Interview écrite


30 juillet 2013
Posté par
Flora

Rencontre avec Anselme Djeukam, auteur de  » La chambre des femmes « 

Anselme_Djeukan_EdilivrePourriez-vous introduire, en quelques mots, votre ouvrage ?
Mon ouvrage est un scanner de l’ambiance dans nos hôpitaux en Afrique, précarité du personnel, négligence du patient, corruption généralisée, trafic d’influence, etc.

Votre ouvrage s’inspire-t-il de votre propre expérience de scientifique ?
Cet ouvrage est le résultat des frustrations subies pendant mes activités dans les laboratoires d’hôpitaux publics.

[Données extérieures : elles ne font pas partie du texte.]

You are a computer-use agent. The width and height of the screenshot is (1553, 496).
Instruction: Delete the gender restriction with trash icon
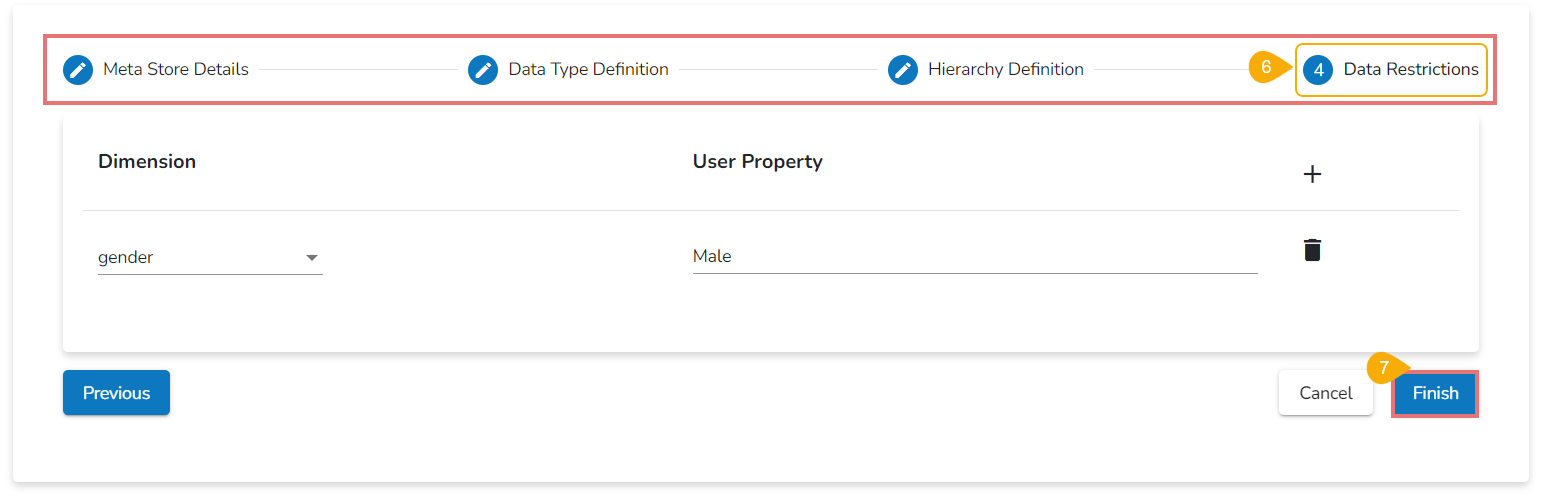click(1312, 250)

Cherchez-vous à dénoncer la corruption qui règne dans certains pays d’Afrique ?
Non seulement la corruption mais aussi et surtout les conditions de précarités dans lesquelles le personnel de santé et fonctionnaire est maintenu car la faiblesse des salaires est un facteur favorisant la corruption.

Votre ouvrage adopte-t-il un ton désabusé ?
Justement, car dans un milieu aussi sensible pour le bien-être de la population tel que l’hôpital, si le personnel n’est pas satisfait de son traitement salarial encore moins des conditions de travail, si le patient n’est pas bien suivi ou tout simplement retenu à l’hôpital pour manque d’argent, c’est que le système de sécurité sociale a un problème ou est inexistant.

Recèle-t-il toutefois une part d’espoir ?
Le plus important est d’en parler afin d’attirer l’attention des médias et du pouvoir public sur l’ampleur du dégât dans l’espoir qu’une solution sera trouvée.

Quel regard portez-vous sur la situation politique du Cameroun ?
Le volet social est un peu négligé au Cameroun et cela a un impact sur le comportement des populations d’où il serait nécessaire pour les pouvoirs publics d’y accorder un peu plus d’attention pour le bien-être de tous et surtout des populations défavorisées.

Un dernier mot pour vos lecteurs ?
J’invite mes lecteurs à vivre à travers cet ouvrage l’incroyable misère qui se vit dans les hôpitaux africains en temps réel.